■ TEXT EXCERPT ■
****************

Any future war with Russia or China would be "extremely lethal and fast" and produce violence on the scale not seen for 60 years, according to US generals.
Artificial intelligence and automated weapons systems will accelerate any future conflict, Major General William Hix has warned.
“A conventional conflict in the near future will be extremely lethal and fast," he told a future-of-the-Army panel on Tuesday, Defense One reports. "And we will not own the stopwatch.”
General Hix described his vision of accelerated future warfare: “The speed of events are likely to strain our human abilities.
“The speed at which machines can make decisions in the far future is likely to challenge our ability to cope, demanding a new relationship between man and machine.”
He warned that technological advancements made by Russia and China in recent years had forced the White House to prepare for "violence on the scale that the US Army has not seen since Korea”.
The US faces existential threats from modern-states "acting aggressively in militarised competition," Lieutenant General Joseph Anderson, Army deputy chief of staff for operations, plans, and training, told the panel.

****************

■ PROBLEMS TO WORK ON ■
a. List every country named in the report on US generals' warnings about future war.
b. Extend the report on US generals' warnings about future war, picking up after its final sentence.

■ DATASET RECORDS ■

****************

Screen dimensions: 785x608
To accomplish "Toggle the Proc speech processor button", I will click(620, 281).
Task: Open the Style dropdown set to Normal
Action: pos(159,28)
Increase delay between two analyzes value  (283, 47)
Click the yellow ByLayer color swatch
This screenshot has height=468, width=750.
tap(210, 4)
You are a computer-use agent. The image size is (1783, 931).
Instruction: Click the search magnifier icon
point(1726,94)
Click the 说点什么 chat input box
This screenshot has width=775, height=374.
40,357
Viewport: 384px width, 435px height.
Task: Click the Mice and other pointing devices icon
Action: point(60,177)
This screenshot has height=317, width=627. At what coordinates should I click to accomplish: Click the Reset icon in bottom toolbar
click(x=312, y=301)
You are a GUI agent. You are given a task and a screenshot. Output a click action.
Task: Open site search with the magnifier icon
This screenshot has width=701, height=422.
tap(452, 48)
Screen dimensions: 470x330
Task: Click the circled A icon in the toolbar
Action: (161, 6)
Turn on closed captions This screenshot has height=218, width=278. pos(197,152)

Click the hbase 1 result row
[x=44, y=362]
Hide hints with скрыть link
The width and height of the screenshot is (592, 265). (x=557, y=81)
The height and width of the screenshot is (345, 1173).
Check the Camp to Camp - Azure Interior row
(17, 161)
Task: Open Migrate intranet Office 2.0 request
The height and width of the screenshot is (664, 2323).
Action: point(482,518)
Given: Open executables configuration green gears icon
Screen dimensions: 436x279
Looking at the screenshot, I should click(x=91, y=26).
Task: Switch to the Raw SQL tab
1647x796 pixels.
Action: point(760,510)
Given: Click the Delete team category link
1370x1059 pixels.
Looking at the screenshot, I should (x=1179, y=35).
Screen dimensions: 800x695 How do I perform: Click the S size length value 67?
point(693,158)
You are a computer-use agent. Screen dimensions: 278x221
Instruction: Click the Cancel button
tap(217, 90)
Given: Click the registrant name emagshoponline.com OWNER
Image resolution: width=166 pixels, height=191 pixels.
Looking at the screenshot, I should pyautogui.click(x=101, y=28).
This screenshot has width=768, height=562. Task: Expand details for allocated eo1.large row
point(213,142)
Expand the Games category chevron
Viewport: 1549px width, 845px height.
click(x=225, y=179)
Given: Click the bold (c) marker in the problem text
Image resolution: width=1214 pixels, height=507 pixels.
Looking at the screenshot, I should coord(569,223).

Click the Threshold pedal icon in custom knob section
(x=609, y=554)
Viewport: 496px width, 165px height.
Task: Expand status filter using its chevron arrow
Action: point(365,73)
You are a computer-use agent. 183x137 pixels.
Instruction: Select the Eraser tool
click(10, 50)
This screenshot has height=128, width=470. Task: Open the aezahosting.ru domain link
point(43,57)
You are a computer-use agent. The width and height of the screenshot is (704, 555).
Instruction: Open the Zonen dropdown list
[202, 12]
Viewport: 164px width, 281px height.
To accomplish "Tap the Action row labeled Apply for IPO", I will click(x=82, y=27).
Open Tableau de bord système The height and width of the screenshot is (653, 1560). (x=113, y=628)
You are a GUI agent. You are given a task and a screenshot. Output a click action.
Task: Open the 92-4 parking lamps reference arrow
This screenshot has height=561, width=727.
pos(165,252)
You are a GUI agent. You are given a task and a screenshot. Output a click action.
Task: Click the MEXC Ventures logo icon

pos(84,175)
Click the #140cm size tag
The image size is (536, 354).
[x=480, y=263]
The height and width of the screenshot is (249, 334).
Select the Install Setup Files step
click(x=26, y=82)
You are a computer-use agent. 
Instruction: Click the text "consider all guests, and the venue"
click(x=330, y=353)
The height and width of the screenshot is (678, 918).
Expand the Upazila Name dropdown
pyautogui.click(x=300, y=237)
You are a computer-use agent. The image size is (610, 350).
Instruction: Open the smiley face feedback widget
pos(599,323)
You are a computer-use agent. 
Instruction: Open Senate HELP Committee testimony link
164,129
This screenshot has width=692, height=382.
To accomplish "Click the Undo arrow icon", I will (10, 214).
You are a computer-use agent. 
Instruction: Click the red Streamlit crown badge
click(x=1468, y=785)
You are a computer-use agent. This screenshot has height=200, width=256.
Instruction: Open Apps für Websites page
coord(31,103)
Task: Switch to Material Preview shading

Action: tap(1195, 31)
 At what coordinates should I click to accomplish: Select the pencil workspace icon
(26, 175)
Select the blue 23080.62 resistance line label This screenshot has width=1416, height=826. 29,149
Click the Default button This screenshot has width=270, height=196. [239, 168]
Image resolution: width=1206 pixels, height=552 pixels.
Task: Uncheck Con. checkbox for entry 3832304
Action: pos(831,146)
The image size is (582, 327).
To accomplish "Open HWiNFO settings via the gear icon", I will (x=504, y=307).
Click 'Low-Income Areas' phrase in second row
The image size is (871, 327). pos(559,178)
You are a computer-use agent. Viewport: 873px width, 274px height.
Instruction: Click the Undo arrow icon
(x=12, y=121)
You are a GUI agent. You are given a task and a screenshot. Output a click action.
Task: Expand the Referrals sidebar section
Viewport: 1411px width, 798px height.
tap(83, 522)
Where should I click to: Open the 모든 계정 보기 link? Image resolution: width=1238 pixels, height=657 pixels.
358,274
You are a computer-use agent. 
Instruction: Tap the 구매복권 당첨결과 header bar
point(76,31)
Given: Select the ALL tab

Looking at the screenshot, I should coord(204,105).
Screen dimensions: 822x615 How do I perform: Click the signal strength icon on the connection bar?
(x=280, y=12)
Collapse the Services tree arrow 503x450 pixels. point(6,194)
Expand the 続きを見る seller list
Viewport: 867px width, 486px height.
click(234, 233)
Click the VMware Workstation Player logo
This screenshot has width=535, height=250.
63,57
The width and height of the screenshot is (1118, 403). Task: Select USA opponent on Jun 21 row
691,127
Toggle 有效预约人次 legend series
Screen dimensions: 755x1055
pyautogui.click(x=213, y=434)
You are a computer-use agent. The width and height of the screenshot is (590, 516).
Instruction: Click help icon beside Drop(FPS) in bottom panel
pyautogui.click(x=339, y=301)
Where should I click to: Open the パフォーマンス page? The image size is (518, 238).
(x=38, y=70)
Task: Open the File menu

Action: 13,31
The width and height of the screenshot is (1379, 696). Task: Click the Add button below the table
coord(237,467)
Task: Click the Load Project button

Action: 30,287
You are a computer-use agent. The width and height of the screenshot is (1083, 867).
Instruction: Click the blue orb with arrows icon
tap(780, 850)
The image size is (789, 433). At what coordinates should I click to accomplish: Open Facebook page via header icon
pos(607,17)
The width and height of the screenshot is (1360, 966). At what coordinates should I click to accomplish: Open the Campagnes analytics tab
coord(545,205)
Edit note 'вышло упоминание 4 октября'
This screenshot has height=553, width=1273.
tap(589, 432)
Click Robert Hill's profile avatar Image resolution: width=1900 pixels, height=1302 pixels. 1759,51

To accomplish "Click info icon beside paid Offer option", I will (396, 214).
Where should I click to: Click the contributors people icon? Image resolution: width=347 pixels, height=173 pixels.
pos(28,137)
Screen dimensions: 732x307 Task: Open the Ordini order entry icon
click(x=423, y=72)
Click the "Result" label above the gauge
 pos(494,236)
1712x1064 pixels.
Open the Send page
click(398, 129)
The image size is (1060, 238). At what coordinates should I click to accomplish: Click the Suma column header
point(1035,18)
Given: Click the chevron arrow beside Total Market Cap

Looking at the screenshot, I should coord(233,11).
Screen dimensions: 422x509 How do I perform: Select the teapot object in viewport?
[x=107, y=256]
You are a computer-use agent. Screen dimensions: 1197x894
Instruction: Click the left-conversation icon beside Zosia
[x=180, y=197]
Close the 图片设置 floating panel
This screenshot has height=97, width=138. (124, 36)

****************

■ FINAL RESULTS ■
a. Russia, China, the US, Korea

b.
"Who does that sound like? Russia?" he asked.
Such a war is "almost guaranteed," Army Chief of Staff General Mark A Milley said at the same event.
Future adversaries could end the US's traditional air superiority, and anti-access, area-denial capabilities could prevent the Navy from getting near the battlefield.
So “land forces will have to enable sea forces,” and the Army “is definitely going to have to dominate the air above our battle space,” he added.
The Army will also have to be prepared to engage in cyber warfare, work without space-based communications and precision navigation it has come to take for granted, and fight in a complex urban settings.
On Tuesday, Russia launched a nationwide nuclear war training exercise to ensure the nation is properly prepared in the event of an attack from the West.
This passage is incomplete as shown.